Let's imagine that we want to pass it a sideEffect called getUser with type (userId: string) => Promise<User>. We could pass it to our Lambda

// handler.ts
import { getHandler, HttpStatusCodes } from '@swarmion/serverless-contracts';
import { getUser } from 'path/to/getUser';
import { ajvInstance } from 'libs/ajv';

const sideEffects = {
getUser, // (userId: string) => Promise<User>
};

const main = getHandler(
myContract,
ajvInstance,
)((
event,
_context, // will always be passed by Lambda
_callback, // will always be passed by Lambda
{ getUser }: typeof sideEffects = sideEffects,
) => {
const user = await getUser('toto'); // type-safe!

const { name, id } = user; // type-safe!

return { statusCode: HttpStatusCodes.OK, body: { name, id } };
});

There's quite a lot going on here, let's dive into it:

  • ⚠️ you need to explicitly provide Typescript with the type of our additional argument (typeof sideEffects). Otherwise it would be never!
  • ⚠️ you need to explicitly pass a default value to the additional argument (with = sideEffect). Otherwise, it will be undefined at runtime!
  • ⚠️ you need to take into account the context and callback arguments that will be passed to you handler at runtime by Lambda even if you don't use them!

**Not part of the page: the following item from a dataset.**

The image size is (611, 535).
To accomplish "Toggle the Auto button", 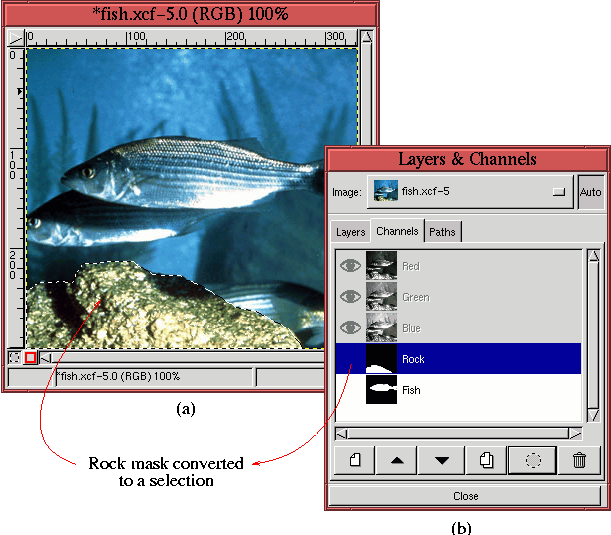I will point(590,190).
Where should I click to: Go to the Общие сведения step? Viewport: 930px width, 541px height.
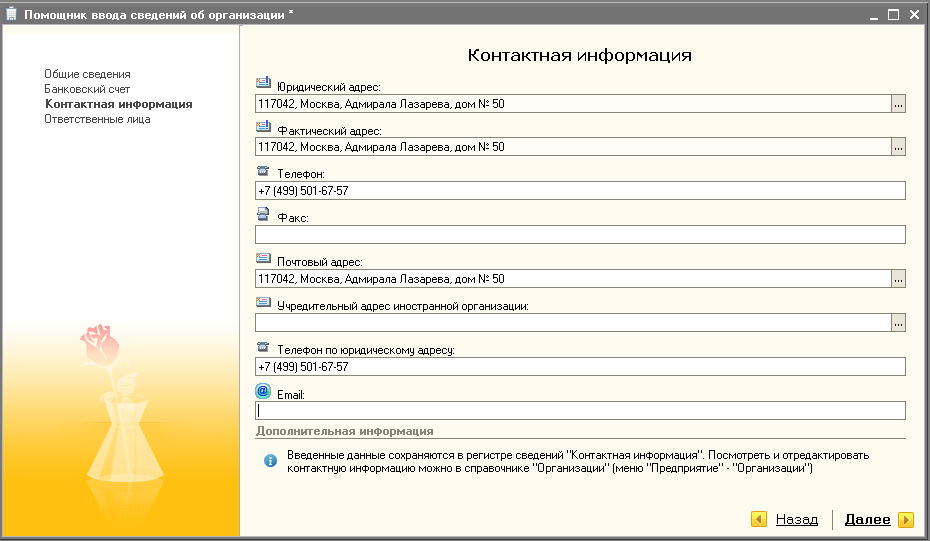87,74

Override the additional arguments in tests

Here is the real treat with this pattern: it become super easy to test you lambda behavior and abstract away the side-effects complexity.

Let's say you want to ensure that your lambda returns the name and id of the returned user, you could write a handler test:

// handler.test.ts
import { main } from './handler';

const mockEvent = {
// ...
};

const mockGetUser = vitest.fn(() => ({
statusCode: HttpStatusCodes.OK,
body: { name, id },
}));

const result = await main(
mockEvent,
mockContext, // fake context
() => null, // fake callback
{ getUser: mockGetUser }, // type-safe!
);

expect(result).toEqual({
statusCode: HttpStatusCodes.OK,
body: { name: 'Toto', id: 'toto' },
});
expect(mockGetUser).toHaveBeenCalledOnce();
expect(mockGetUser).toHaveBeenCalledWith('toto');

The call to main here is type-safe, which means that if you change the sideEffects in the handler definition, Typescript will enforce updating of the related tests.

This example shows that you can test the logic of the handler without worrying about the underlying implementation of the getUser function!